Requirement:
Could you return, exactly as written, only the lines from the one holding "Click the Step" through the final line of the records below?

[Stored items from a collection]
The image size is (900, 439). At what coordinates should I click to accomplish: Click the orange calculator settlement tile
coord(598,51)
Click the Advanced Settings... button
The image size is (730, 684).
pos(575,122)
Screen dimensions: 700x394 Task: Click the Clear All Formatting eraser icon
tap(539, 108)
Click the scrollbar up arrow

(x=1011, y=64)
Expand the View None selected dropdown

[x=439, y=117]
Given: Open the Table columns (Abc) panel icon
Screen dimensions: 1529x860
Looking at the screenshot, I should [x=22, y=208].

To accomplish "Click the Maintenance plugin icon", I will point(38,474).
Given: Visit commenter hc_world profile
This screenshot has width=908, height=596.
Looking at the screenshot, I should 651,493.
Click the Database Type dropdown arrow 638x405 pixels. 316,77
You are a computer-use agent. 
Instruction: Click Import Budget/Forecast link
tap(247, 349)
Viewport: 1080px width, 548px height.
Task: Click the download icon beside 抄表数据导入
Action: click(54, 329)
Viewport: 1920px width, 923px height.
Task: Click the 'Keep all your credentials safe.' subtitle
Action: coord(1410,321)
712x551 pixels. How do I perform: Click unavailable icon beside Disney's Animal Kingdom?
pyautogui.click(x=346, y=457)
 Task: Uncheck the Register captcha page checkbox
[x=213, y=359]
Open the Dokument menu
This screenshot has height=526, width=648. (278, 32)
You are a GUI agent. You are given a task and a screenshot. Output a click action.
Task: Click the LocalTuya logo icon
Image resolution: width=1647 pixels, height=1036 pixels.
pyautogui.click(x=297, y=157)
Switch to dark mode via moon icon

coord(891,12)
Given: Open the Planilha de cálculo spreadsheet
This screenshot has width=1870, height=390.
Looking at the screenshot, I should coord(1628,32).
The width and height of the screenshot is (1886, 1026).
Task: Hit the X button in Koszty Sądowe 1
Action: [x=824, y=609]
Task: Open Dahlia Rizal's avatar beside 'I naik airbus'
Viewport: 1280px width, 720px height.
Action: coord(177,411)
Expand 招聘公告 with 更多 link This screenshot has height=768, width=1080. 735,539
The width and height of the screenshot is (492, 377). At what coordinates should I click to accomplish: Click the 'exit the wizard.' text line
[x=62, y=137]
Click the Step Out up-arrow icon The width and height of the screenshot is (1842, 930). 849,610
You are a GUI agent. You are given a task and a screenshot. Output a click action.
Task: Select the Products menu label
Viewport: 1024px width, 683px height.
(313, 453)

Result for this exercise:
Click the Step Out up-arrow icon The width and height of the screenshot is (1842, 930). 849,610
You are a GUI agent. You are given a task and a screenshot. Output a click action.
Task: Select the Products menu label
Viewport: 1024px width, 683px height.
(313, 453)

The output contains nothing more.